Mesmo em episódios não tão bons, Six Feet Under nos entrega questionamentos interessantes.
CALLIE RENEE MORTIMER (1984 – 2003)
O início da terceira temporada é problemática por conta da perda de Brenda, umas das melhores personagens da série, e para contrabalancear a falta dela, Lisa é adicionada como recorrente, o grande problema é que enquanto Brenda era interessantíssima e tinha várias camadas, Lisa é sem graça e não consegue fazer com que gostemos dela. Por conta da chegada de Maya, Nate criou uma maturidade jamais vista e se tornou aquele homem de trinta e tantos anos, pai, casado e só. Nate sempre foi um personagem interessante por conta de Brenda, ela o testava sempre, mas sem ela o que ele tem a oferecer para que seus plots sejam mais interessantes?

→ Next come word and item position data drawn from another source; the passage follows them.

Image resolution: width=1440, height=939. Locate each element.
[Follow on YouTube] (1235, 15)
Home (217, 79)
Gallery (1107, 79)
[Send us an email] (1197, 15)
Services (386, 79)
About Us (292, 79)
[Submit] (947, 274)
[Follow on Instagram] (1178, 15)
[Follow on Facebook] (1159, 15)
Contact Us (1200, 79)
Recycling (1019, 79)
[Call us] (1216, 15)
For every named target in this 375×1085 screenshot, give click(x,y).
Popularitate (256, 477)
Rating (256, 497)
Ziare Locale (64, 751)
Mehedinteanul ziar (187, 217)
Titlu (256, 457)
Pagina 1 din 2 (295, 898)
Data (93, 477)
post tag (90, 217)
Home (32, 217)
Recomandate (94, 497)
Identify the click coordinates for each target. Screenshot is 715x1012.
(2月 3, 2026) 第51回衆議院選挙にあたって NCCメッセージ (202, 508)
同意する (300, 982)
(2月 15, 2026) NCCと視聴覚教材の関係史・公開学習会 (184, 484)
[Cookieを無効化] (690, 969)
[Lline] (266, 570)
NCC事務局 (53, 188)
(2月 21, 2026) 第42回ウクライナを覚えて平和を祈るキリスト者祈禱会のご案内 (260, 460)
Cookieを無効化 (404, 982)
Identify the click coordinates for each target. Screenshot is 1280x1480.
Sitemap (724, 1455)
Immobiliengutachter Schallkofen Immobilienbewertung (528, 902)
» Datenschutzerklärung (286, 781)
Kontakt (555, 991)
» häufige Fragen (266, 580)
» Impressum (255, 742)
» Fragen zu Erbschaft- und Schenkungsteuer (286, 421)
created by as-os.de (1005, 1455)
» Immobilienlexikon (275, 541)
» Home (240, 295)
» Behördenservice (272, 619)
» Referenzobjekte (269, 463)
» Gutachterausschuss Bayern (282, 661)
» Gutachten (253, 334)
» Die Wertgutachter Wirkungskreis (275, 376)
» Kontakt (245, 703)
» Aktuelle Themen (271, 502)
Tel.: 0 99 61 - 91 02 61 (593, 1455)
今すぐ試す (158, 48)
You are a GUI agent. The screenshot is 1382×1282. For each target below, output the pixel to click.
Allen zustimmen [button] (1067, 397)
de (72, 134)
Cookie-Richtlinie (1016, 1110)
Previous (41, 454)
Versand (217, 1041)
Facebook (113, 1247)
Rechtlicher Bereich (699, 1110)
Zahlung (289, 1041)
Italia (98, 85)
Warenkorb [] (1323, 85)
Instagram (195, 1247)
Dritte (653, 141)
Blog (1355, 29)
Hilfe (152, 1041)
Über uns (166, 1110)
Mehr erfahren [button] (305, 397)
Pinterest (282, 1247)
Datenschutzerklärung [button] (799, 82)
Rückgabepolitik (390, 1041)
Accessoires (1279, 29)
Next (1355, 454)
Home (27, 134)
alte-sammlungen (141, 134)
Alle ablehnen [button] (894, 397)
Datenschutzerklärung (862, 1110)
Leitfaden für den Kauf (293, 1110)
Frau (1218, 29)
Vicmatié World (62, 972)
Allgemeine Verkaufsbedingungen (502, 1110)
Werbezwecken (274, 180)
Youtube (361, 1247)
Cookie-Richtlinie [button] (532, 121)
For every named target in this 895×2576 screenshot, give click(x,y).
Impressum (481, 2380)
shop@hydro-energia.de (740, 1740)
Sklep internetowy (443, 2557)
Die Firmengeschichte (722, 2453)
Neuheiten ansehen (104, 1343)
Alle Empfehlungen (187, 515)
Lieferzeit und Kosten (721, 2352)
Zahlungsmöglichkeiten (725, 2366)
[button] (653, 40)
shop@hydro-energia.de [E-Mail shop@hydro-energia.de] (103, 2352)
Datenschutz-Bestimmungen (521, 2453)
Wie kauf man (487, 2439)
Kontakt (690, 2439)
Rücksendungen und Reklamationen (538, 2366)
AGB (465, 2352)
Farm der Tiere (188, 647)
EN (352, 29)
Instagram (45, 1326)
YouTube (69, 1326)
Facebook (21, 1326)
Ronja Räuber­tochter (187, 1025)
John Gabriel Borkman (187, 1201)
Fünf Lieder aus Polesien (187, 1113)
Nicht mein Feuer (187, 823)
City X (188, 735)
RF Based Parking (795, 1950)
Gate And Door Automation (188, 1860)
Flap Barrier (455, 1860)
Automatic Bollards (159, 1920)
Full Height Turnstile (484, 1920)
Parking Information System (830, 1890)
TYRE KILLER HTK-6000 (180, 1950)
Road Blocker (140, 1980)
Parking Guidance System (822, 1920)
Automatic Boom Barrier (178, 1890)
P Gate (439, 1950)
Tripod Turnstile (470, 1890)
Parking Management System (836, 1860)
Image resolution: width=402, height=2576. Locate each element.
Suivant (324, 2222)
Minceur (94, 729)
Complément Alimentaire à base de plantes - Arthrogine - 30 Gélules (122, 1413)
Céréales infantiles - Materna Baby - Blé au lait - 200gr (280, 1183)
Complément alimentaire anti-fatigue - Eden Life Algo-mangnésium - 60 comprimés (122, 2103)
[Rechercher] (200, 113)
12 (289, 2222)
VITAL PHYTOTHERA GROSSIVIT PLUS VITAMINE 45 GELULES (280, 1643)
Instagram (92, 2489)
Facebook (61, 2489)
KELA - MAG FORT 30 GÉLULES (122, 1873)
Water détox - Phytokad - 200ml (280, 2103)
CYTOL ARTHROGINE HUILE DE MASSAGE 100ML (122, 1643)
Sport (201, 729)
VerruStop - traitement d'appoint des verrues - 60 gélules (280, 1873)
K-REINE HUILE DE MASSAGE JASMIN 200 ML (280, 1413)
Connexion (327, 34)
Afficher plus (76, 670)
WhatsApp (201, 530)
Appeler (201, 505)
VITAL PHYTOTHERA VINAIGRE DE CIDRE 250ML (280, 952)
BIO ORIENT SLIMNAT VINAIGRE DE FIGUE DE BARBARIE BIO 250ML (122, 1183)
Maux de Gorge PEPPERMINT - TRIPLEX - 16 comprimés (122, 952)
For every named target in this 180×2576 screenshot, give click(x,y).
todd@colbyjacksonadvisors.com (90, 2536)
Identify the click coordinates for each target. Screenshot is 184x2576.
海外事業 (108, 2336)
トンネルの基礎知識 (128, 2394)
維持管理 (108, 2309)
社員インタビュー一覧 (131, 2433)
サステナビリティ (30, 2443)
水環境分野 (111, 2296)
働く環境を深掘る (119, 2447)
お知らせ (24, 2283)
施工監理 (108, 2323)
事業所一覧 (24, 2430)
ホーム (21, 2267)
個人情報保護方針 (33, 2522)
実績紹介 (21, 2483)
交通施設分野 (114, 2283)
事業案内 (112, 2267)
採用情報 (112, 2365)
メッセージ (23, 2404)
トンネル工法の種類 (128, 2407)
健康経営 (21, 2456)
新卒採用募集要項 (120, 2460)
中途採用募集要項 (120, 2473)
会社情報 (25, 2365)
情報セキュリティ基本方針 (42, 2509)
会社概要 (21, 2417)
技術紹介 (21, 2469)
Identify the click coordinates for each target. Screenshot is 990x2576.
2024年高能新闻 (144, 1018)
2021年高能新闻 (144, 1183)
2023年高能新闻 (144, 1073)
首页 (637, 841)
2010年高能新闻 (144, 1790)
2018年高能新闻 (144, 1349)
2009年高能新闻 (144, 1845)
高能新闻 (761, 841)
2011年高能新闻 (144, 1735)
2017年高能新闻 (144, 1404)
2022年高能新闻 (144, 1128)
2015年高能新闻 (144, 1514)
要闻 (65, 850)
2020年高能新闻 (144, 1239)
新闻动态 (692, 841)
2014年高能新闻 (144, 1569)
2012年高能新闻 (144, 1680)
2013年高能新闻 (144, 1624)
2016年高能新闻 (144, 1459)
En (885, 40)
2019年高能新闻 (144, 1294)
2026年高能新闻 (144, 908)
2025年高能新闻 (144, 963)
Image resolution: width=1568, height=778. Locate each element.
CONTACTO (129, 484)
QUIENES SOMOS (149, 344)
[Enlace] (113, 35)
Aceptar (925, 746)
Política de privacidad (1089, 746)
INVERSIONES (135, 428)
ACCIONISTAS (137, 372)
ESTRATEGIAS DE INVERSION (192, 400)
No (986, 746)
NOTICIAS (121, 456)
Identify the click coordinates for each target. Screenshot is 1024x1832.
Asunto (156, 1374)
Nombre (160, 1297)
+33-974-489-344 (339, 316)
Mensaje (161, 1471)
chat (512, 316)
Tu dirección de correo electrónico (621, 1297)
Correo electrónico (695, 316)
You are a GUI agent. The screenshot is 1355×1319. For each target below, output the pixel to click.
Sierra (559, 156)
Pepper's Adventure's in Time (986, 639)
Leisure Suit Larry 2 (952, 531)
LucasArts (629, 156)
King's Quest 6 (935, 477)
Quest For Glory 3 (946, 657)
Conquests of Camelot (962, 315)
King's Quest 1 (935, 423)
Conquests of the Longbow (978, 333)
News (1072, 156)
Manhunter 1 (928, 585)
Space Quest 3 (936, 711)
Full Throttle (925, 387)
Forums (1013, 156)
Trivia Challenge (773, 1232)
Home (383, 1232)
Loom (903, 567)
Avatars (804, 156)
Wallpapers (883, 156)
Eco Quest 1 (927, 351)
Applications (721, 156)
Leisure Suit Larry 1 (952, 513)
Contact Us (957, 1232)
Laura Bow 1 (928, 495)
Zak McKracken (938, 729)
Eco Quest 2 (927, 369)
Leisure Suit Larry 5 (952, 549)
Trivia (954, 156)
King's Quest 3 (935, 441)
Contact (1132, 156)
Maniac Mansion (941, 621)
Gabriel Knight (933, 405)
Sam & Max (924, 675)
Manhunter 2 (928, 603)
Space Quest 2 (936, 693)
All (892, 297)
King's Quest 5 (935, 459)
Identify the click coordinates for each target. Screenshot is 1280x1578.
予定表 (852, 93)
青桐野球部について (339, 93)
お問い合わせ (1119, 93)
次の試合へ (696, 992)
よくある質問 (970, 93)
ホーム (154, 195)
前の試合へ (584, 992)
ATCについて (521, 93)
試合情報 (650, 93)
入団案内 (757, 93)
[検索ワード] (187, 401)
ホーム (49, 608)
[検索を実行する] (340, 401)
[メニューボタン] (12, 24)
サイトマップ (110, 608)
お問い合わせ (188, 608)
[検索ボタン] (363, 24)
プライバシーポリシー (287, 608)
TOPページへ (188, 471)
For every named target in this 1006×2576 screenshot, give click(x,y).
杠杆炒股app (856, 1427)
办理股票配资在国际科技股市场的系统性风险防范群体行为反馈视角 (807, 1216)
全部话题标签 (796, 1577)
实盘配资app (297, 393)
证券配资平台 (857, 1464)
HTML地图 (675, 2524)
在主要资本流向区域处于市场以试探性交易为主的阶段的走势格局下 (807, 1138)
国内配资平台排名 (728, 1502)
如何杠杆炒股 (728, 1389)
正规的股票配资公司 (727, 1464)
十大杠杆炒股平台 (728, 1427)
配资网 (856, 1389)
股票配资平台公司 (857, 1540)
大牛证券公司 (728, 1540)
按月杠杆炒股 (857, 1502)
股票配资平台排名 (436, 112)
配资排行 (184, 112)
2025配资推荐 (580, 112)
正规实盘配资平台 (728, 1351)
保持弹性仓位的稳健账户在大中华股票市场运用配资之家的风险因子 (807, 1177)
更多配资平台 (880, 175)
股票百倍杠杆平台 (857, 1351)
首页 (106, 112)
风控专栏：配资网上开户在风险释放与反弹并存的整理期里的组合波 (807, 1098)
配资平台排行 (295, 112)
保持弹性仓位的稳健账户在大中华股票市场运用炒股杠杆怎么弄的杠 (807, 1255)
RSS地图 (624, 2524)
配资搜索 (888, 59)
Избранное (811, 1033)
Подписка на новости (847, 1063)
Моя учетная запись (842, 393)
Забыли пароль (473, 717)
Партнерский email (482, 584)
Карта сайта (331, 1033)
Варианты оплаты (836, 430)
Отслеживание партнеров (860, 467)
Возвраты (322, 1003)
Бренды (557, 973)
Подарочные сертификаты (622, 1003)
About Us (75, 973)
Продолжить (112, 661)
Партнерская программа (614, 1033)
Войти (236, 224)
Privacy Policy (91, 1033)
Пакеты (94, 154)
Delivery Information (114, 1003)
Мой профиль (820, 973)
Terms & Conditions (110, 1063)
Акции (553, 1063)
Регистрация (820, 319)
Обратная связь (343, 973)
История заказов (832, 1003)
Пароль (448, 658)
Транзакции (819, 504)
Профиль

Sua maturidade é tanta que ele sabe como conduzir os negócios da família de forma mais empática possível, sendo um contraponto excelente para Rico que dificilmente enxerga o lado do outro e por causa disso é um personagem que a maioria não gosta. Federico precisa entender que ser sócio de uma funerária vai além de saber embalsamar e restaurar defuntos, saber lidar com a família que perdeu alguém é de suma importância nesse ramo, pois é nesse momento em que a maioria está fragilizada e precisa de palavras de confortos sinceras. Como Rico sempre foi mais próximo de Nate, nada mais justo que o próprio para ensinar essa parte do serviço para o novo sócio.
Depois de sempre ser rejeitada por conta do seu desejo incontrolável de controlar todos ao seu redor, Ruth parece entender que as pessoas precisam de espaço e que para uma relação saudável ser mantida não se deve forçar nada. Bettina é exatamente o tipo de relação que Ruth precisava na vida e a química entre as duas funciona de forma orgânica, as atuações de Frances Conroy e Kathy Bates ajudam e muito, duas rainhas mostrando facetas diferentes de duas personagens interessantíssimas. Essa amizade entre as duas ajuda Ruth até em casa, quem imaginaria que a mãe Fisher lá da primeira temporada ia levar numa boa o peguete de Claire dormindo em casa e ficando para o café da manhã? Ruth se transformou em uma mulher mais compreensiva, mais aberta e menos sufocante e isso é bom para todos que interagem com ela e para nós que assistimos, por vermos uma personagem mudar tanto e de forma crível.
Enquanto Ruth evoluiu, Keith continua o chato de galocha, que só o Santo David para aguentar. O ex-policial mudou, só que diferentemente da maioria a mudança foi para pior, sua raiva de qualquer coisa está tornando o personagem chato e previsível, o que desfavorece todo o plot em que ele é inserido. David luta com todas as forças para aguentar todos os problemas do namorado, mas se Keith não se ajudar acabará sozinho. David evoluiu muito, conseguiu se aceitar, porém ainda há muito preconceito dentro dele e seu subconsciente só confirma isso, nesse momento o Keith no qual ele se apaixonou aparece e mostra que ainda há esperanças para o personagem.
Já Claire está vivenciando experiências diferentes nessa nova fase, a faculdade por mais que não seja exatamente do jeito que ela sonhou está proporcionando para ela um crescimento profissional muito grande. Por outro lado ela vai experimentar a rejeição de Phill, que sempre se mostrou a fim dela, mas que na hora de confrontado para o relacionamento ir para o próximo passo prefere cair fora. Claire foi muito madura de perceber que a relação não mudaria e dar um fim em tudo foi o mais sensato, essa atitude dela só foi possível por conta de Gabe e como o namoro dos dois era funcional e tóxico.
“The Eye Enside” mesmo não sendo um episódio memorável, consegue ser uma boa hora de drama televisivo, é um episódio de transição, mostrando que todos ali estão em fase de transformação para o que vier no futuro.